= Rachel Meyer =

German writer (1806–1874)

Rachel Meyer (Rahel Meyer and Rachel Weiss Meyer; 11 March 1806 – 8 February 1874) was a German writer.

Meyer was born in Danzig, 11 March 1806. A few years after the death of her sister Frederika, she married the latter's husband. While devoting herself to charity and teaching, she found time to entertain noted men and to continue her own self-education. The publication of her first book, written while superintending the instruction of her children, was delayed by the death of a son. It appeared in Berlin in 1853 under the title Zwei Sclnvestern, and dealt with the triumph of love over self and was an idealistic exposition of the marital relation. Her husband's business caused the family to move to Vienna; here Meyer met Leopold Kompert and Ludwig August von Frankl, and here she produced her sketch of Vienna life entitled Wider die Katur.

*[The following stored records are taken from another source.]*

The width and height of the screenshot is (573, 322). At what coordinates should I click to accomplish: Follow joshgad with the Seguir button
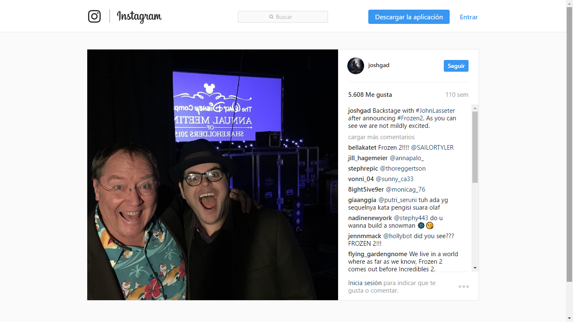click(456, 66)
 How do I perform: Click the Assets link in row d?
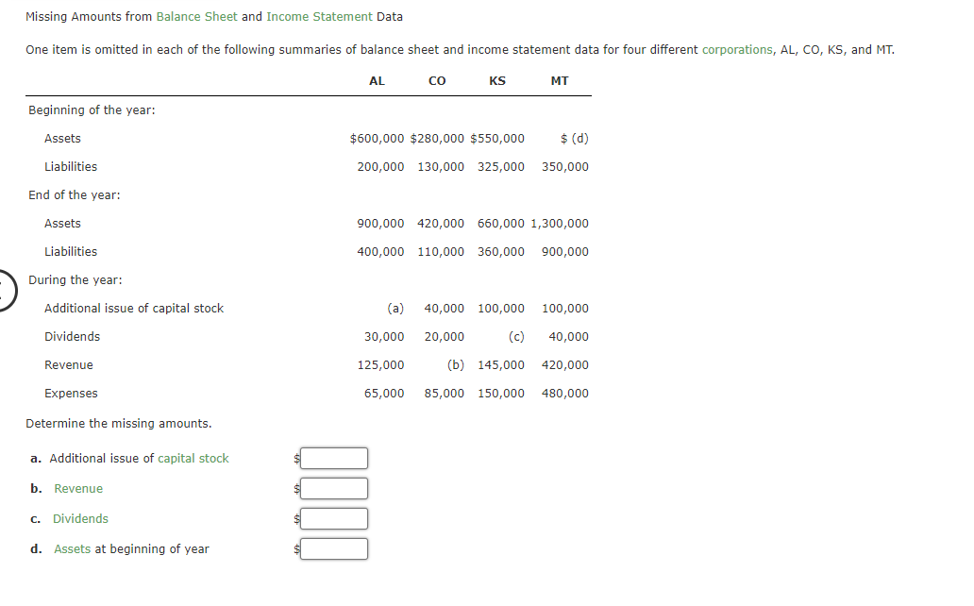tap(72, 548)
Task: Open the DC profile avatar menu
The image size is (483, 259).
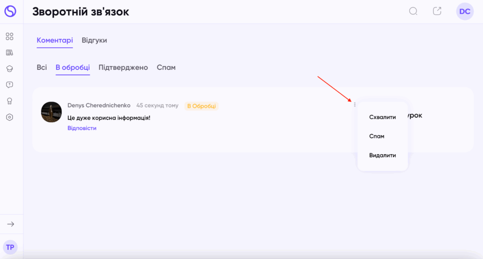Action: [x=465, y=11]
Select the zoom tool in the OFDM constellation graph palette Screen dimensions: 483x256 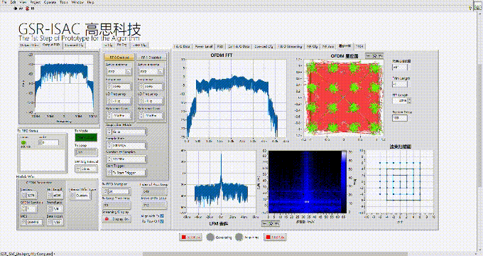pos(374,56)
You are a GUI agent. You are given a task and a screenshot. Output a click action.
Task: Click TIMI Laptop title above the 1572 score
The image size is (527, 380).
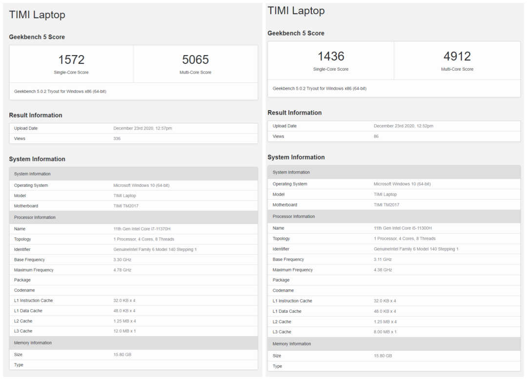[37, 15]
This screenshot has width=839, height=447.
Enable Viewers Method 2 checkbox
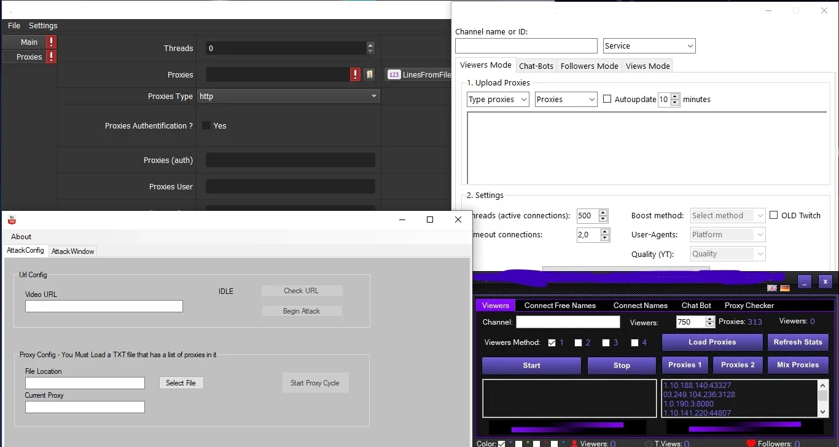[x=578, y=342]
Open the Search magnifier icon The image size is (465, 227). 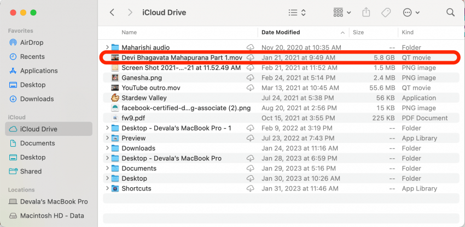(450, 12)
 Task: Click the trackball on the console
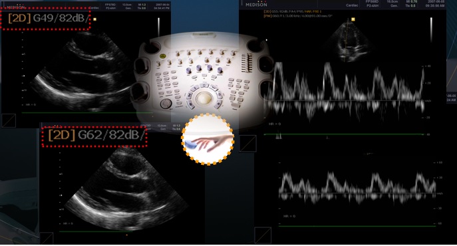click(x=204, y=98)
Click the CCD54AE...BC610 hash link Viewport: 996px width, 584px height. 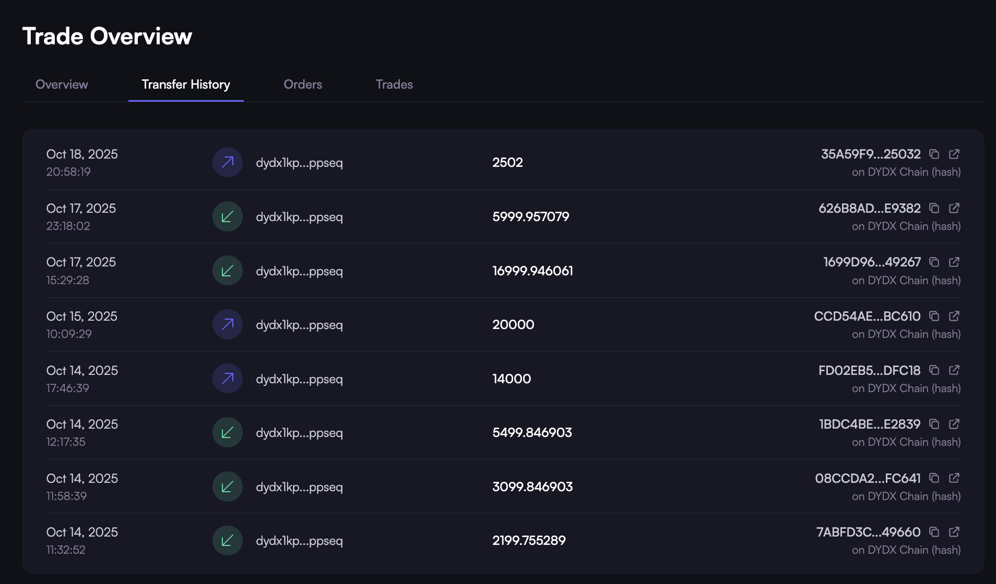pyautogui.click(x=867, y=316)
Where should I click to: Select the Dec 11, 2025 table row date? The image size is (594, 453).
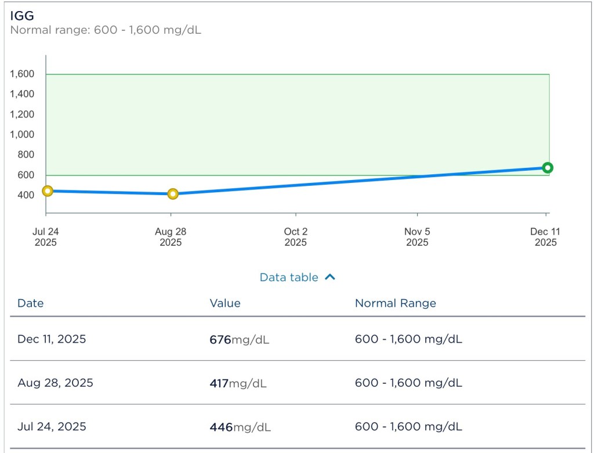[x=52, y=339]
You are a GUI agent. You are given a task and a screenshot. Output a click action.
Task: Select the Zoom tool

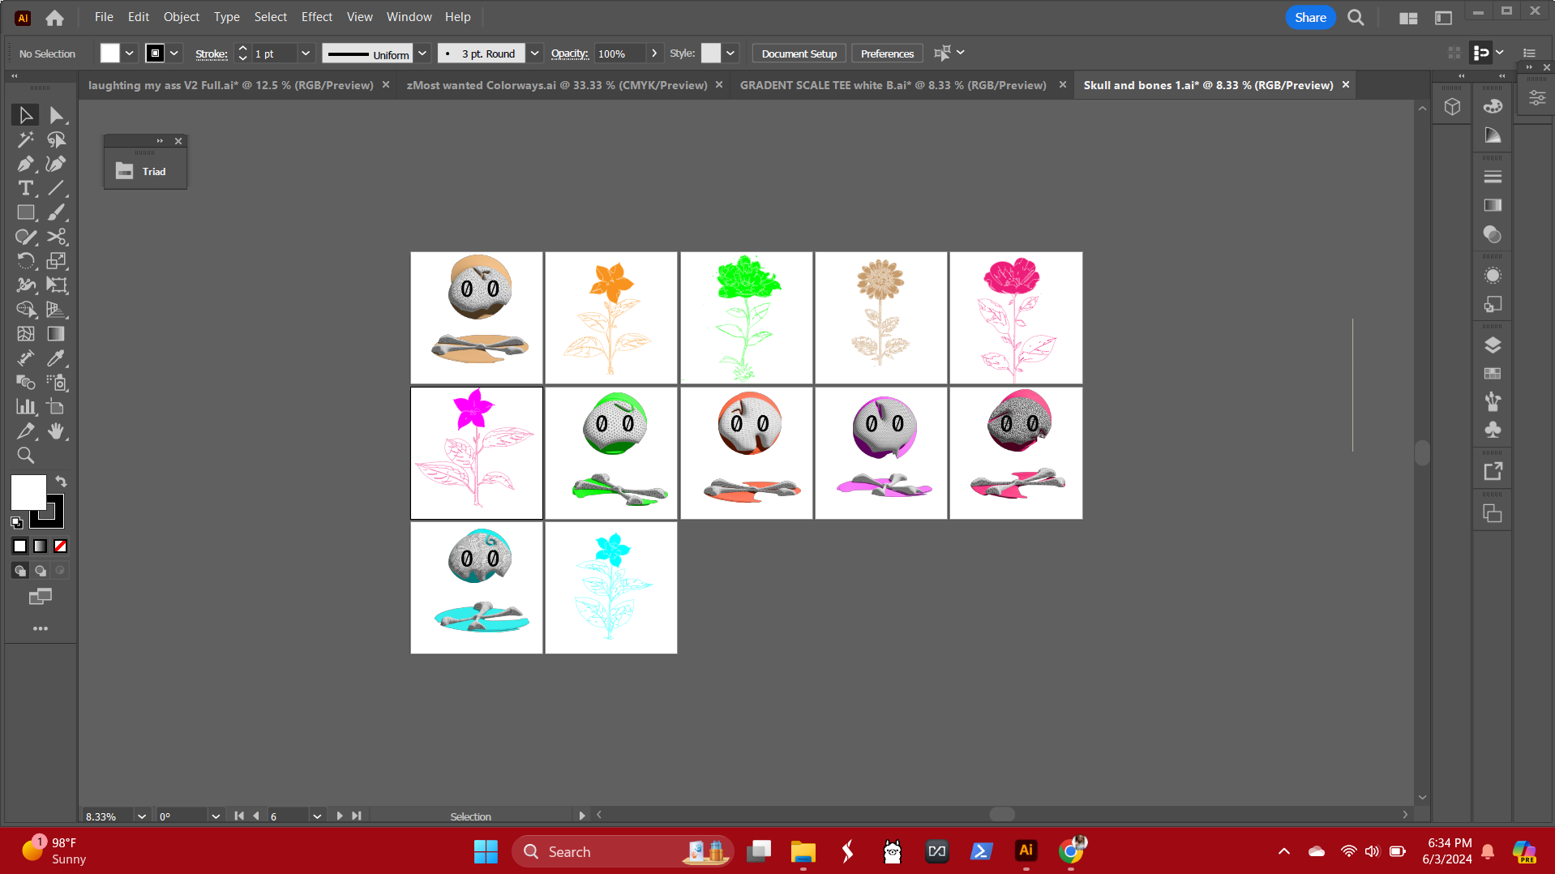click(x=25, y=456)
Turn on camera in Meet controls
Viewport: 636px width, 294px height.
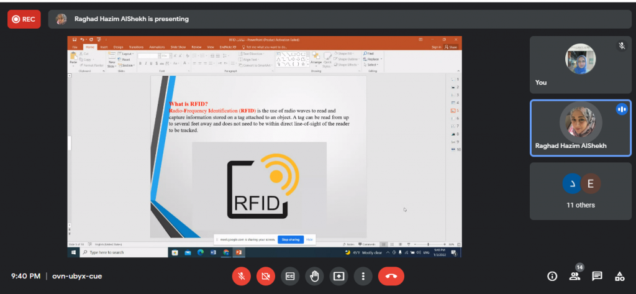tap(266, 276)
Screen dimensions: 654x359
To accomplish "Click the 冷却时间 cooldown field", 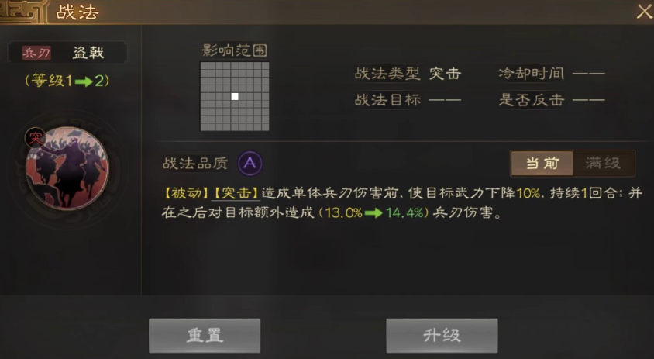I will (552, 74).
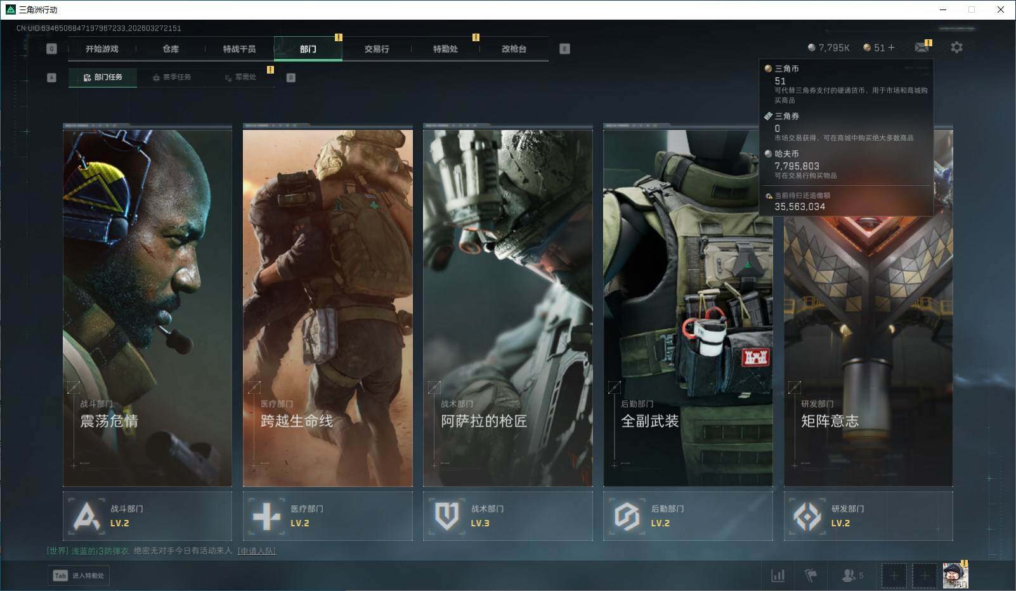
Task: Open the friends list icon
Action: tap(849, 575)
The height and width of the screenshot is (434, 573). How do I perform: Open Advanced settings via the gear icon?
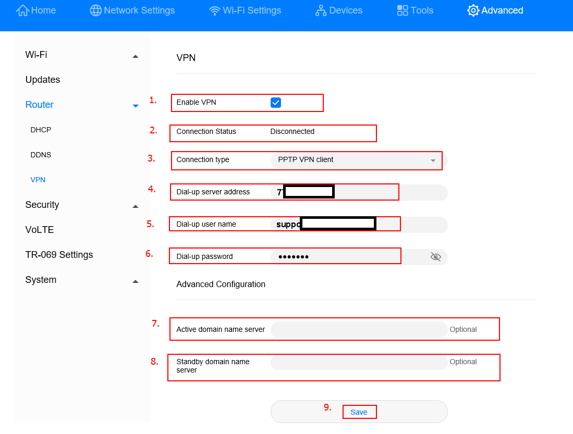[x=472, y=10]
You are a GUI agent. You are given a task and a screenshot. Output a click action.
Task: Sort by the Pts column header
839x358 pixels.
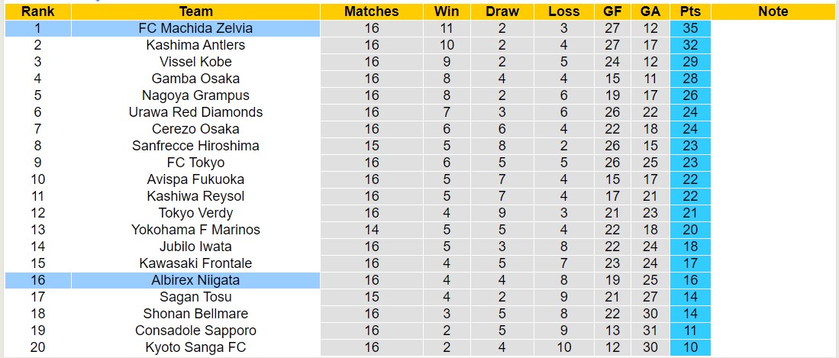point(691,11)
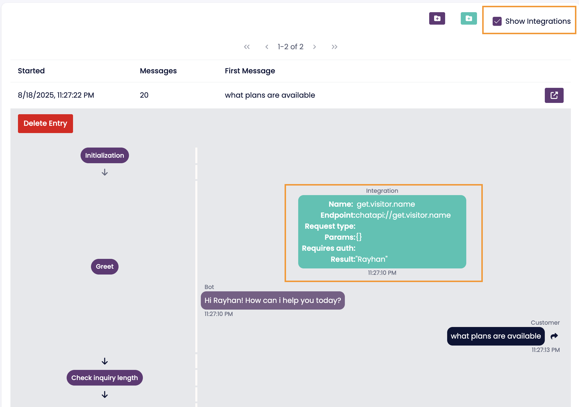579x407 pixels.
Task: Click the share arrow beside customer message
Action: (554, 336)
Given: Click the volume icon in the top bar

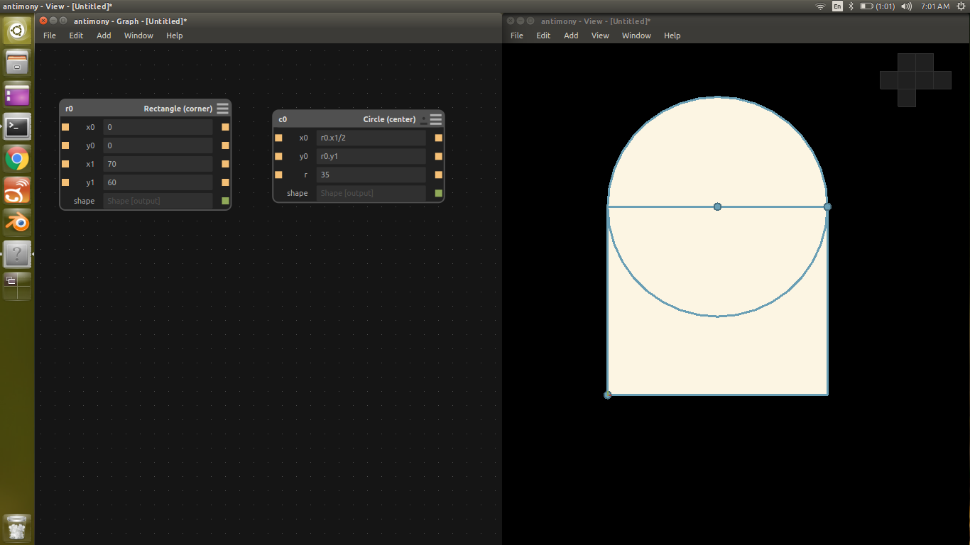Looking at the screenshot, I should tap(907, 6).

Another work, entitled Rachel (Vienna, 1859), was a novel describing the life of the actress Rachel Félix. In Banden Frei (Berlin, 1869), her last novel, was a character study of her friend Lina Davidson. Meyer spent her last years in Berlin, with her daughters. Despite her idealism she was practical, and shortly before her death wrote a sketch of George Stephenson, the inventor, with the express purpose of fostering in her nephew the practical spirit. Meyer died in Berlin, 8 February 1874.